Methodically the Guardians were isolating the forward-reaching tongues of energy from the main mass; cutting them off, and swamping them. From behind, as Steve circled the scene, planers and swampers were closing in on the trailing flame, chopping it off bit by bit and chilling it out of existence.
Sanaron was no longer a star lost in the stellar field. It was a flaming disc that could be seen, but to look at it hurt the eyes. Steve knew; Sanaron was not too far away.
He hurled his ship to the front again.
And then, as though it were a wave hitting a breakwater, the coruscating front dashed against the massed warp-planes of a whole squadron of Guardians, braced, planted, ready and waiting. The planes buckled and the squadron was forced back but the raving front flattened against the planes and was washed aside; turned back, spread to curl around the edges like tongues of doom reaching for the prey that lurked behind the wall. The squadron retreated, forming its shape as it went, until firm pressor rays behind the out-flung planes felt for and caught the core of Sanaron's outermost planet. With planetary mass behind, the squadron held a parabolic shield in space, ploughing a hole in the racing field of exploding energy.
Fire and flame enveloped the planet, passed around it, held from it by the warp-planes of the Guardians. A ship crumpled and died; its place was refilled by a spare. Another ship ran out of power abruptly and it was replaced until it could drop into the planet and recharge.
Then, as abruptly as the passing of an ocean wave, the roaring furnace in space was passed. The swampers and coners that fought the rear guard of the flaming death appeared in the tortured sky, scurrying around to wipe out the isolated trailers that the passage of the holocaust had left behind.
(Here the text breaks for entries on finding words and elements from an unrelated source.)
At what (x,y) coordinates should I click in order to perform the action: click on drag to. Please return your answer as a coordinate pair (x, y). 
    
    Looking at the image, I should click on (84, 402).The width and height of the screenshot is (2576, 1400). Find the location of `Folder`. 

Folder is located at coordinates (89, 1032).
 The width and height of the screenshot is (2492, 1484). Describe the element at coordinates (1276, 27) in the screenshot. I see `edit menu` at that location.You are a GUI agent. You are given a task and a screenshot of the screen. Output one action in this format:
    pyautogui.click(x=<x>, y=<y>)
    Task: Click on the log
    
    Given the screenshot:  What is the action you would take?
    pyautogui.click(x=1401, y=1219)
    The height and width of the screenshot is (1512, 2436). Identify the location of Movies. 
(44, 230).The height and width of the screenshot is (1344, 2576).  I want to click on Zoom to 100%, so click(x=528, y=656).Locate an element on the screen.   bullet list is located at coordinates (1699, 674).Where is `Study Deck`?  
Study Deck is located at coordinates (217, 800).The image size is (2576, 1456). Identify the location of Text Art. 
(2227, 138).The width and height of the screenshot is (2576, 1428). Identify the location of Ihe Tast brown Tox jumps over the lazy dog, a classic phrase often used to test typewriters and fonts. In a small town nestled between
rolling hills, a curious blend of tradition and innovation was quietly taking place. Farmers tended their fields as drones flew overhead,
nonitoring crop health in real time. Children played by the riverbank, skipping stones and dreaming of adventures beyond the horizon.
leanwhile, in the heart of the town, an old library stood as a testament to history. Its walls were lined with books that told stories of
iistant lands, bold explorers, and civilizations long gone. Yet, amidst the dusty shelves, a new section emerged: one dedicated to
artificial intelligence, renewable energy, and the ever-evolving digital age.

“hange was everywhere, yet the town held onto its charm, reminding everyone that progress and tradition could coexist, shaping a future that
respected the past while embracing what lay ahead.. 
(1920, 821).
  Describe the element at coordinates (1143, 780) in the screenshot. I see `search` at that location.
Another squadron came out of the blackness, a group from a distant sector that plunged past the planet and hit the flame from the rear. Steve circled the field of horror again and Wrightwood, his face pressed against the viewplate, watched the arrival of three more squadrons that hit Sanaron, formed a plate-to-plate shield while fighting for position, and established their protection for the next planet with a matter of seconds to spare.
One streamer leaked through a crevasse in the hastily-made shield, and the inside of the paraboloid was filled with swampers that fought the flame right to the atmosphere of the planet before it died.
And as the sun itself came under attack, the bulk of the racing squadrons came circling in from distant sectors. Men and sentient beings coming prepared to fight a supernova, to stand in there while a sun explodes, fighting space to hold a tenuous barrier in place to save the fragments of humanity that lived on the eight planets of Sanaron.